[CHALLENGE] Render every item below as a numbered list, dropping all blank lines.

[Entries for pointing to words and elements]
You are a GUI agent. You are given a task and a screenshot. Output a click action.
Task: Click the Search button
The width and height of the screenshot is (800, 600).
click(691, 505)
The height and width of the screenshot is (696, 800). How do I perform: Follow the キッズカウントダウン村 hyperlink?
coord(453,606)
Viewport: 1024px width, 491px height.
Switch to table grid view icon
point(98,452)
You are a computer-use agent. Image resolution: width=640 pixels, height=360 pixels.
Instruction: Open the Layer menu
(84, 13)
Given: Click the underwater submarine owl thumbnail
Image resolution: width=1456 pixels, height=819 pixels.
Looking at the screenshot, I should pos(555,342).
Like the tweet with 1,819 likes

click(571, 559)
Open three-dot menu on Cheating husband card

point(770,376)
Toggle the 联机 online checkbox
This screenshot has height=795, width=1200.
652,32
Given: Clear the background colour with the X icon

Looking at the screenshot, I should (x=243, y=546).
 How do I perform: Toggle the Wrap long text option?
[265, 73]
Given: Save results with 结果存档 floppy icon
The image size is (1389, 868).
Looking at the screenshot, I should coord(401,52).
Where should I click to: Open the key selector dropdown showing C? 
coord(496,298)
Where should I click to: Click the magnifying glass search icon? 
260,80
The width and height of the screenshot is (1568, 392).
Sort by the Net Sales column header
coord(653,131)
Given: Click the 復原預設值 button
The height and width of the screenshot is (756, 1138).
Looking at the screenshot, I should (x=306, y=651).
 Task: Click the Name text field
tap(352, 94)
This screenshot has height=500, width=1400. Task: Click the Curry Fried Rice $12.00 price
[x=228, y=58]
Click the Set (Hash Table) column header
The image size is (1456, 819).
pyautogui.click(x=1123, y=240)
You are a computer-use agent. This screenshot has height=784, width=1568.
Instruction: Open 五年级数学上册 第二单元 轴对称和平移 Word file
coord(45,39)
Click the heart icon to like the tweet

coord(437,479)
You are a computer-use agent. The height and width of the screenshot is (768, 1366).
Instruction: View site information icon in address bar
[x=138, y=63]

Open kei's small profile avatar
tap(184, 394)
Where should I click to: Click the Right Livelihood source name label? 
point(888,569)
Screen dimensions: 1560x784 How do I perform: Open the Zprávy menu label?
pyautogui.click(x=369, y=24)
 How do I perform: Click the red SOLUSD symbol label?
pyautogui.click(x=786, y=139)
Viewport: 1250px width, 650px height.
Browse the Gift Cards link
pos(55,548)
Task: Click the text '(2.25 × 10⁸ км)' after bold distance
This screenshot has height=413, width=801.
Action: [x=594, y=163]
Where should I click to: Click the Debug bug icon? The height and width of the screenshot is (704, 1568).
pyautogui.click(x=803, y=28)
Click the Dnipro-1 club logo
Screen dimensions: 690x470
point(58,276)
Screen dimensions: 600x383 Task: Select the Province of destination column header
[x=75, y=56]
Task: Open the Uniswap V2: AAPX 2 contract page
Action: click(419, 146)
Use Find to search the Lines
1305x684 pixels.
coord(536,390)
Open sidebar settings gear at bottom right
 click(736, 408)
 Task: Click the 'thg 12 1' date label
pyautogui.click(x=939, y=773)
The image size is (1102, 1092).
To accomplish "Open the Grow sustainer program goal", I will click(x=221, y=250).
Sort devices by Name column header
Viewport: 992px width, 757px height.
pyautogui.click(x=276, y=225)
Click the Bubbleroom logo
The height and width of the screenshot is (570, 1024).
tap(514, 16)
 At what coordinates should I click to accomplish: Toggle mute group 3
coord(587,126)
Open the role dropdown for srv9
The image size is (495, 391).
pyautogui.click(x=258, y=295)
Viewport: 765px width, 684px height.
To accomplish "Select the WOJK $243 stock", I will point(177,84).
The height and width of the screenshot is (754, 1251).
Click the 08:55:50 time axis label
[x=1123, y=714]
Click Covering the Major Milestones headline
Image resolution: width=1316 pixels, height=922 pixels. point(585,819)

[TASK RESULT]
1. You are a GUI agent. You are given a task and a screenshot. Output a click action.
2. Task: Click the Search button
3. The width and height of the screenshot is (800, 600).
4. click(691, 505)
5. The height and width of the screenshot is (696, 800). How do I perform: Follow the キッズカウントダウン村 hyperlink?
6. coord(453,606)
7. Viewport: 1024px width, 491px height.
8. Switch to table grid view icon
9. point(98,452)
10. You are a computer-use agent. Image resolution: width=640 pixels, height=360 pixels.
11. Instruction: Open the Layer menu
12. (84, 13)
13. Given: Click the underwater submarine owl thumbnail
14. Image resolution: width=1456 pixels, height=819 pixels.
15. Looking at the screenshot, I should pos(555,342).
16. Like the tweet with 1,819 likes
17. click(571, 559)
18. Open three-dot menu on Cheating husband card
19. point(770,376)
20. Toggle the 联机 online checkbox
21. This screenshot has height=795, width=1200.
22. 652,32
23. Given: Clear the background colour with the X icon
24. Looking at the screenshot, I should (x=243, y=546).
25.  How do I perform: Toggle the Wrap long text option?
26. [265, 73]
27. Given: Save results with 结果存档 floppy icon
28. The image size is (1389, 868).
29. Looking at the screenshot, I should coord(401,52).
30. Where should I click to: Open the key selector dropdown showing C? 
31. coord(496,298)
32. Where should I click to: Click the magnifying glass search icon? 
33. 260,80
34. The width and height of the screenshot is (1568, 392).
35. Sort by the Net Sales column header
36. coord(653,131)
37. Given: Click the 復原預設值 button
38. The height and width of the screenshot is (756, 1138).
39. Looking at the screenshot, I should (x=306, y=651).
40.  Task: Click the Name text field
41. tap(352, 94)
42. This screenshot has height=500, width=1400. Task: Click the Curry Fried Rice $12.00 price
43. [x=228, y=58]
44. Click the Set (Hash Table) column header
45. The image size is (1456, 819).
46. pyautogui.click(x=1123, y=240)
47. You are a computer-use agent. This screenshot has height=784, width=1568.
48. Instruction: Open 五年级数学上册 第二单元 轴对称和平移 Word file
49. coord(45,39)
50. Click the heart icon to like the tweet
51. coord(437,479)
52. You are a computer-use agent. The height and width of the screenshot is (768, 1366).
53. Instruction: View site information icon in address bar
54. [x=138, y=63]
55. Open kei's small profile avatar
56. tap(184, 394)
57. Where should I click to: Click the Right Livelihood source name label? 
58. point(888,569)
59. Screen dimensions: 1560x784 How do I perform: Open the Zprávy menu label?
60. pyautogui.click(x=369, y=24)
61.  How do I perform: Click the red SOLUSD symbol label?
62. pyautogui.click(x=786, y=139)
63. Viewport: 1250px width, 650px height.
64. Browse the Gift Cards link
65. pos(55,548)
66. Task: Click the text '(2.25 × 10⁸ км)' after bold distance
67. This screenshot has height=413, width=801.
68. Action: [x=594, y=163]
69. Where should I click to: Click the Debug bug icon? The height and width of the screenshot is (704, 1568).
70. pyautogui.click(x=803, y=28)
71. Click the Dnipro-1 club logo
72. Screen dimensions: 690x470
73. point(58,276)
74. Screen dimensions: 600x383 Task: Select the Province of destination column header
75. [x=75, y=56]
76. Task: Open the Uniswap V2: AAPX 2 contract page
77. Action: click(419, 146)
78. Use Find to search the Lines
79. 1305x684 pixels.
80. coord(536,390)
81. Open sidebar settings gear at bottom right
82.  click(736, 408)
83.  Task: Click the 'thg 12 1' date label
84. pyautogui.click(x=939, y=773)
85. The image size is (1102, 1092).
86. To accomplish "Open the Grow sustainer program goal", I will click(x=221, y=250).
87. Sort devices by Name column header
88. Viewport: 992px width, 757px height.
89. pyautogui.click(x=276, y=225)
90. Click the Bubbleroom logo
91. The height and width of the screenshot is (570, 1024).
92. tap(514, 16)
93.  At what coordinates should I click to accomplish: Toggle mute group 3
94. coord(587,126)
95. Open the role dropdown for srv9
96. The image size is (495, 391).
97. pyautogui.click(x=258, y=295)
98. Viewport: 765px width, 684px height.
99. To accomplish "Select the WOJK $243 stock", I will point(177,84).
100. The height and width of the screenshot is (754, 1251).
101. Click the 08:55:50 time axis label
102. [x=1123, y=714]
103. Click Covering the Major Milestones headline
104. Image resolution: width=1316 pixels, height=922 pixels. point(585,819)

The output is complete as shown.